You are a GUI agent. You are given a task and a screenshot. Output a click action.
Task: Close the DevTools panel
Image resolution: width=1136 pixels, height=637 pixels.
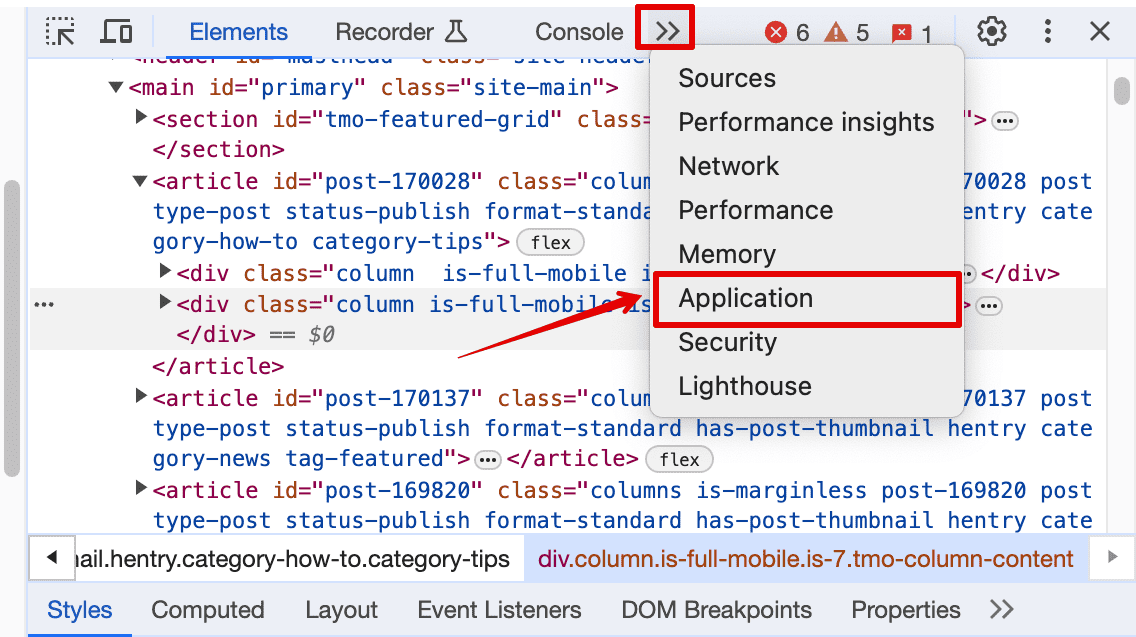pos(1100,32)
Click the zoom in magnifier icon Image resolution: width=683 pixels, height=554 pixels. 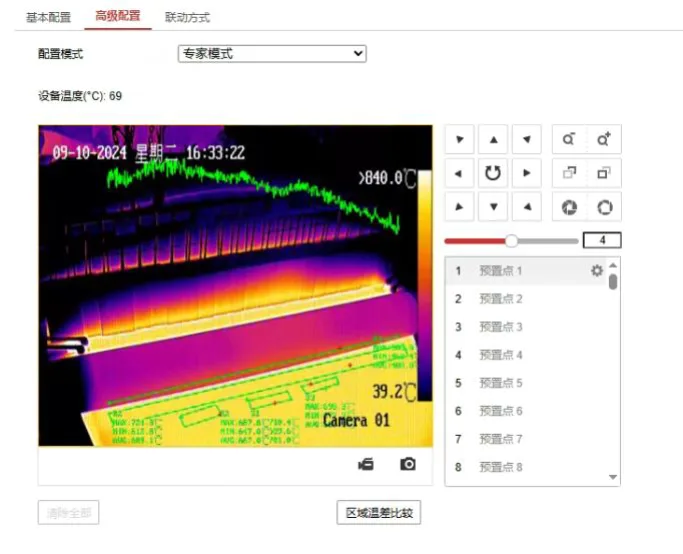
------------------------------------------------
- _What you will do_
Retype each record exactly as it stands, but do not include the pictures.

- _Answer section_
You are a GUI agent. You are given a task and a screenshot. Output a click action.
Task: Close the DevTools panel
Image resolution: width=1136 pixels, height=637 pixels.
pos(1100,32)
Click the zoom in magnifier icon Image resolution: width=683 pixels, height=554 pixels. 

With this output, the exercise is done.